▸ **Your assignment**: Give back exactly the stretch of data below from the line holding "You are a computer-use" through the line holding "Instruction: Click the Trustpilot star logo", both ends included, and leave the remaining lines out.

▸ **Provided records**:
────────────────

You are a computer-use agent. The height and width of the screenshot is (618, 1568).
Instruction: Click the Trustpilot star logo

────────────────

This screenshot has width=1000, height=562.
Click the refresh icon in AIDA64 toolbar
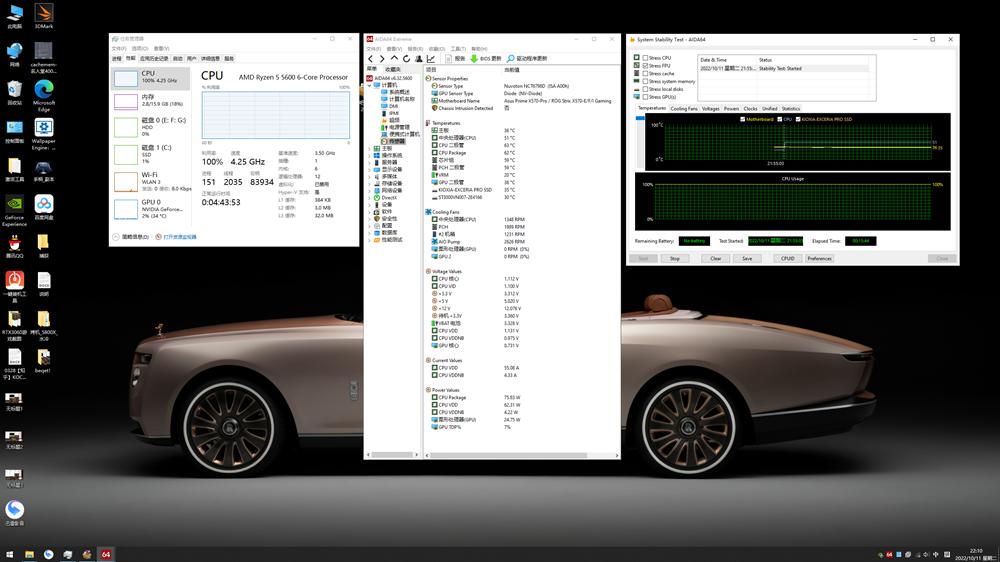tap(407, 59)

────────────────

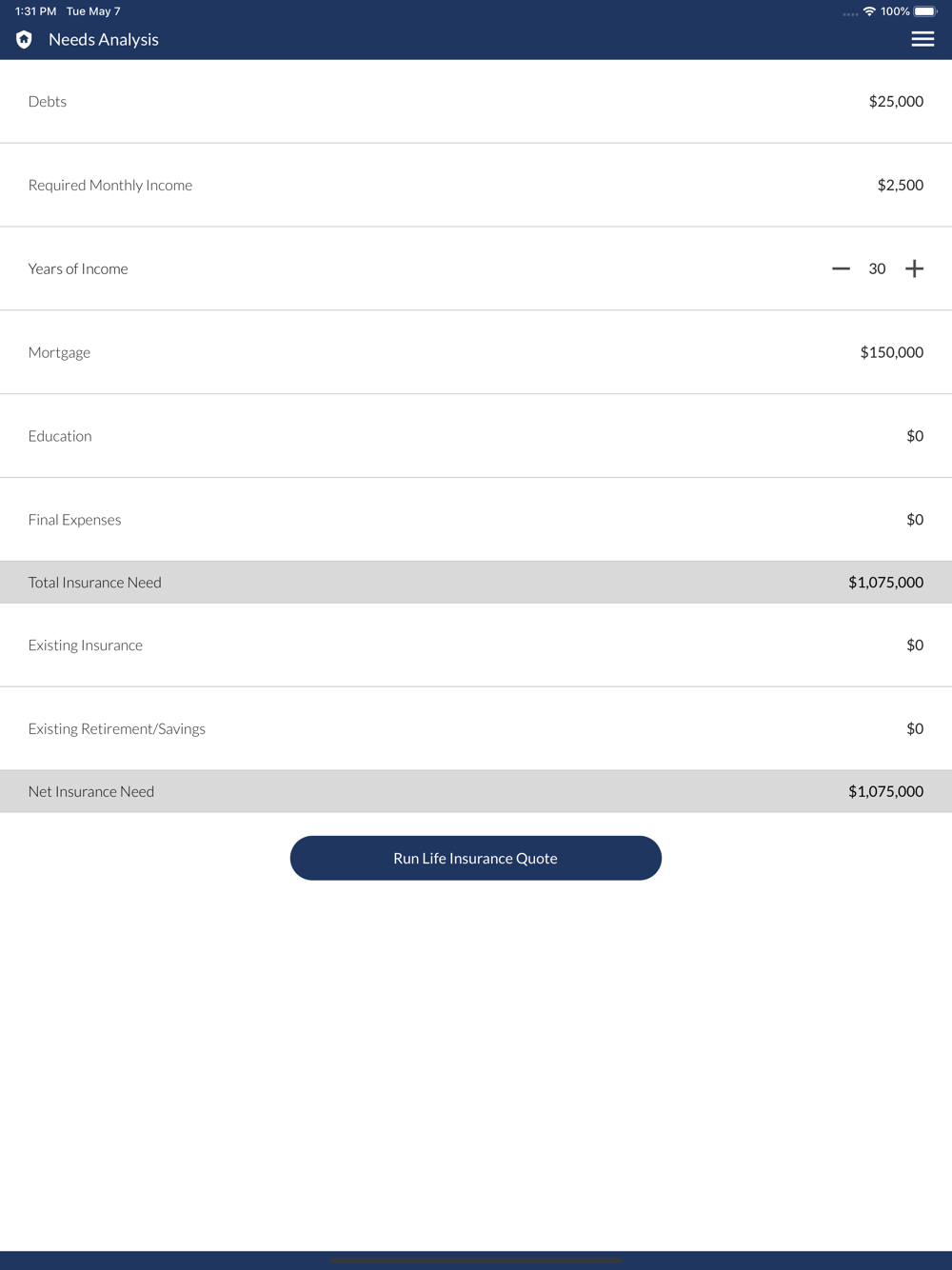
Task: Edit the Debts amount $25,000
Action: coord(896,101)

────────────────

▸ **Task result**:
You are a computer-use agent. The height and width of the screenshot is (618, 1568).
Instruction: Click the Trustpilot star logo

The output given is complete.